“可是……”清风只想保护自家王爷,沈相是死是活与他无关。
“这是命令。”陆书屿犀锐的目光带着凌厉的气息。
“是。”清风不敢违抗。
侯爵府,鸡犬不宁。
唐锦绣和李母为了嫁妆的事,吵得不可开交,唐锦绣指控李母偷了她的嫁妆,李母撒泼打滚的直呼冤枉。
“儿子,我后悔了,她冤枉我,休了她。”李母被气得不轻。
“休我,他敢吗?相府是倒台了,但我还是唐家遗孤,我嫁进侯爵府,你们不善待我,会寒了众将士的心。”唐锦绣嚣张至极。
李母如鲠在喉,气得捶胸顿足。
“够了,别吵了。”李天佑头痛欲裂,他被针对了,那个挨千刀的盗贼,高门贵邸都放了一箱银子,唯独漏了侯爵府。
侯爵府成了排查的重心,尤其是长公主,看他的眼神里带着敌意,国库失窃,他很怀疑,长公主是不是监守自盗。
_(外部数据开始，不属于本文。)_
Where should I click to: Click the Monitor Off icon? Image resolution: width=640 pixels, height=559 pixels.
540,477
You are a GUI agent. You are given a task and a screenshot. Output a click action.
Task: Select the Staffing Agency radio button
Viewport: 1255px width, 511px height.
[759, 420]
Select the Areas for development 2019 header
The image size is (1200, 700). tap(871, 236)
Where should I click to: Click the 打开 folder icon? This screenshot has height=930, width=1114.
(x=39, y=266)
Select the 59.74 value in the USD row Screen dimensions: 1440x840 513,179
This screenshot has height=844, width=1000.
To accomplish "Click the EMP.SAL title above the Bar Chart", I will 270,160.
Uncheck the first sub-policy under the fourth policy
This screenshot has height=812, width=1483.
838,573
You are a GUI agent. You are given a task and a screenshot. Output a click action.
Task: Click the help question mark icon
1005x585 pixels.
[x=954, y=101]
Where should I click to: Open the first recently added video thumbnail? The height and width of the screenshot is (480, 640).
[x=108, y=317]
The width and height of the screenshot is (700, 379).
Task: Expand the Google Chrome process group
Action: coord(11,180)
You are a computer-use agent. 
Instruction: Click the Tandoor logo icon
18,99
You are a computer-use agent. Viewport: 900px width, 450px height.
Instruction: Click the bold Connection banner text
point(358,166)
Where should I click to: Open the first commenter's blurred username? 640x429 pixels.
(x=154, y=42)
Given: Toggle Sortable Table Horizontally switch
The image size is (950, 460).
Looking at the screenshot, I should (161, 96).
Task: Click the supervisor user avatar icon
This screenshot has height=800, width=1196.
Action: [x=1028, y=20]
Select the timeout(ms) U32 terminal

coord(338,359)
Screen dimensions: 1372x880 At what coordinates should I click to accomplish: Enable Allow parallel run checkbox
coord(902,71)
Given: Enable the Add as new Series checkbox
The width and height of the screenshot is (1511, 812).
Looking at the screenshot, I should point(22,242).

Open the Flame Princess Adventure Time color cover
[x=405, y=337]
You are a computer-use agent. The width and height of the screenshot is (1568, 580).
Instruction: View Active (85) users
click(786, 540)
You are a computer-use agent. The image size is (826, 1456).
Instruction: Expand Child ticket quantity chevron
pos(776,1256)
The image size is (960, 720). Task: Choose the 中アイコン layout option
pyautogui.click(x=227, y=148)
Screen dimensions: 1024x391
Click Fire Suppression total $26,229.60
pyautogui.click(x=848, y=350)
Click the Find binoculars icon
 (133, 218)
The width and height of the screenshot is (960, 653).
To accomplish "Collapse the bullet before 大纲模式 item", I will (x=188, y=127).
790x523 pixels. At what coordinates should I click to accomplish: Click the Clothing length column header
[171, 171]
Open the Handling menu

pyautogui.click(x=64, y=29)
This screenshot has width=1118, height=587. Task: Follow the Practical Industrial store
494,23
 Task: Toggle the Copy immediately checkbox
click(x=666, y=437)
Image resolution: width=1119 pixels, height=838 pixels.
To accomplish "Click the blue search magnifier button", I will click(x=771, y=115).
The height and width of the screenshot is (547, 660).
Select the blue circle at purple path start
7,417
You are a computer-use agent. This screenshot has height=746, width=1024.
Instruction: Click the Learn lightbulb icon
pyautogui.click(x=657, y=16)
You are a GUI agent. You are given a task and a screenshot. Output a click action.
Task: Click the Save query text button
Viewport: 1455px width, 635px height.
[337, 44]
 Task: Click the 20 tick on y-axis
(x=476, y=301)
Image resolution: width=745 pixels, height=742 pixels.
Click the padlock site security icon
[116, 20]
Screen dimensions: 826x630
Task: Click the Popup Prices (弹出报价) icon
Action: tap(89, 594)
“佑哥。”唐锦绣看一眼李母,对一脸愁容的李天佑说道:“佑哥,国库失窃,我怀疑是沈涵蕴。”
前世,国库可没失窃。
李母翻了个白眼,讽刺道:“沈涵蕴是人,不是神。”
“她没这个本事。”李天佑也觉得唐锦绣在天方夜谭。
唐锦绣欲言又止,空间的事绝不能暴露,经此事后,她几乎可以确定沈涵蕴有空间。
只有空间才能做到这么离奇古怪的事。
“佑哥,你细想,国库失窃,受益者是谁?”唐锦绣意在言外地说道。
李天佑没说话,只是盯着她,谁都没受益,侯爵府因没被放银子而被怀疑。
“沈、家。”唐锦绣一字一顿,字字清晰。
“沈家受益了吗?不是流放岭南,就是流放宁古塔和黔州。”李母不屑地说道,想到了什么,看着李天佑,问道:“沈涵蕴为什么没被流放?”
“我怎么知道。”李天佑是真不知。
唐锦绣瞪着李母,她可知,前世相府是被夷三族,比起夷三族,流放不是受益是什么?
更可气的是,沈涵蕴居然独善其身,她是唐家人,只是相府的养女,沈家出事,牵连不到她,沈涵蕴可是沈家人,她也没拿出免死金牌救沈涵蕴,凭什么沈涵蕴没事?
是谁保下了她?皇贵妃?周家吗?
“佑哥,如果你信我,我就告诉你细枝末节。”唐锦绣抓住李天佑的胳膊,只要他信她,她就如实相告。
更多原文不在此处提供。